:: Written problem ::
Please carry on the interview about Starship Troopers: Traitor of Mars below, picking up after its last sentence.
:: Extracted text
"Come on you apes, you wanna live forever?!" This fall will feature the return of Casper Van Dien as Johnny Rico, who's still protecting Earth by battling bugs in space in the animated film Starship Troopers: Traitor of Mars, written by Edward Neumeier, the screenwriter who originally adapted Robert A. Heinlein's seminal sci-fi novel for Paul Verhoeven's 1997 film. To gear up for the next fight against the Arachnids at San Diego Comic-Con, Daily Dead had the great pleasure of taking part in roundtable interviews with Van Dien and Neumeier, as well as co-directors Shinji Aramaki and Masaru Matsumoto.
What did you guys find different between doing the roles and the writing live action versus CGI?
Casper Van Dien: Voice acting is different. I wish I could have done the motion capture as well, I like doing that, I think that's fun, too. There's a certain talent to that, too. To do the voiceover for it, to bring the character back to life, it's pretty easy for me to do this character, especially because he knows me so well, which probably doesn't say a lot about me as a person, but he understands me. It's interesting to where this character goes from 20 years. It's been 20 years. He even says it in the movie, "The battle 20 years ago."
::::
:: Entries supplied
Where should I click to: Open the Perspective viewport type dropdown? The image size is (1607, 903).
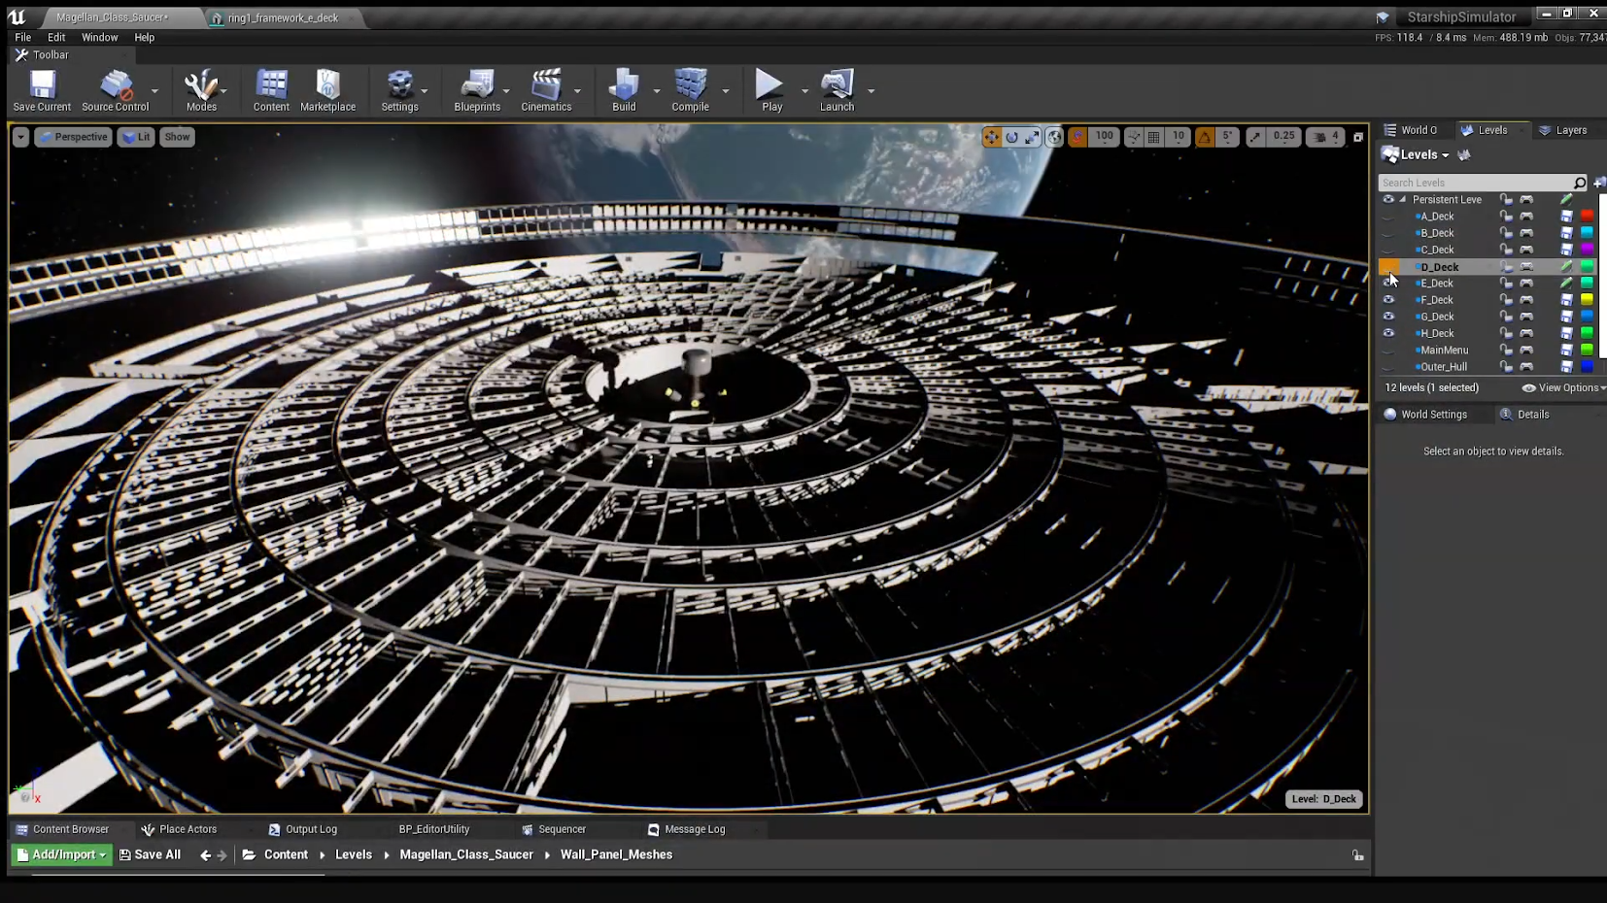click(x=73, y=137)

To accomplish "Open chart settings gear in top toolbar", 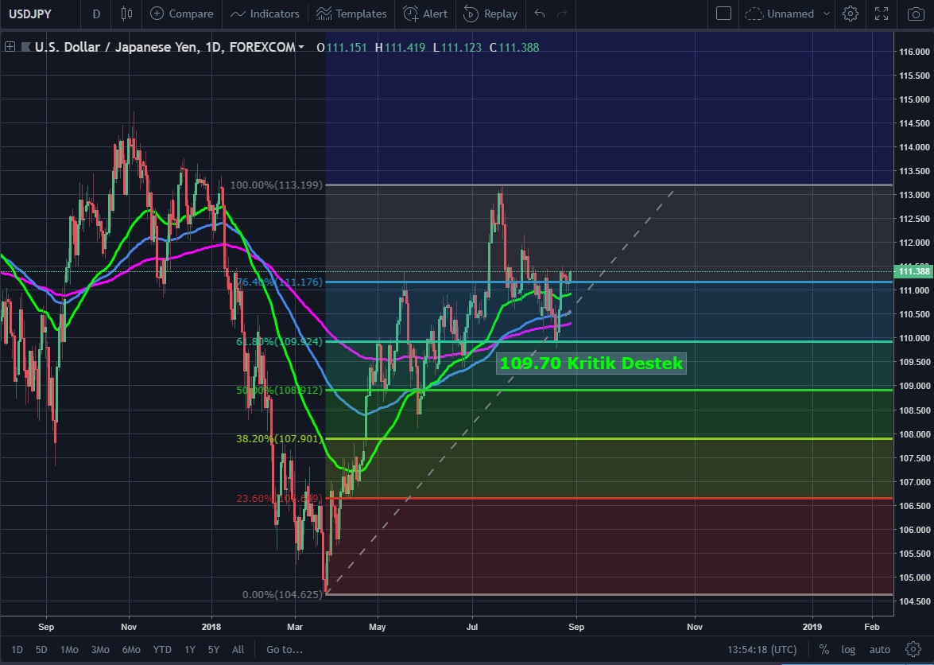I will [x=851, y=14].
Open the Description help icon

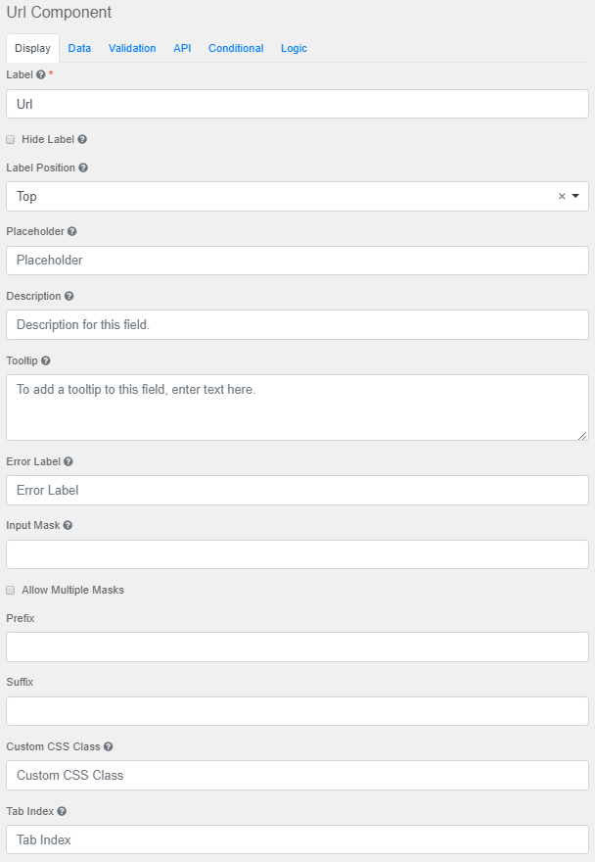[68, 296]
::::
:: Solved problem ::
To see my character grow through that, and to see it grow through his eyes knowing him and also to see the way he [Edward Neumeier] writes, where I think he's one of the most talented writers I know. RoboCop and Starship Troopers... when you read them and you see the films you know that he's got a sense of humor that is undeniably incredible. Then, with Paul Verhoeven directing those, you see the genius. Now you have [co-director] Shinji Aramaki, who loves this world and is the number-one mecha suit designer in the whole world, which is what we wanted to do in the first Starship Troopers, and we didn't get to do. To still make the characters have heart and go through stuff and see it, it's a lot of fun. I love doing this movie, I love doing the voiceover for it and being a part of it, and seeing how he saw the world.
Edward Neumeier: For me, you would think, "Wow, in animation you can do anything," which is its own problem, but actually it's just the same as all the other movies. There's not enough money and you go, "I have this really good idea." They go, "We don't have enough money for that." You're still fighting resource battles and you're still trying to get the best with what you can.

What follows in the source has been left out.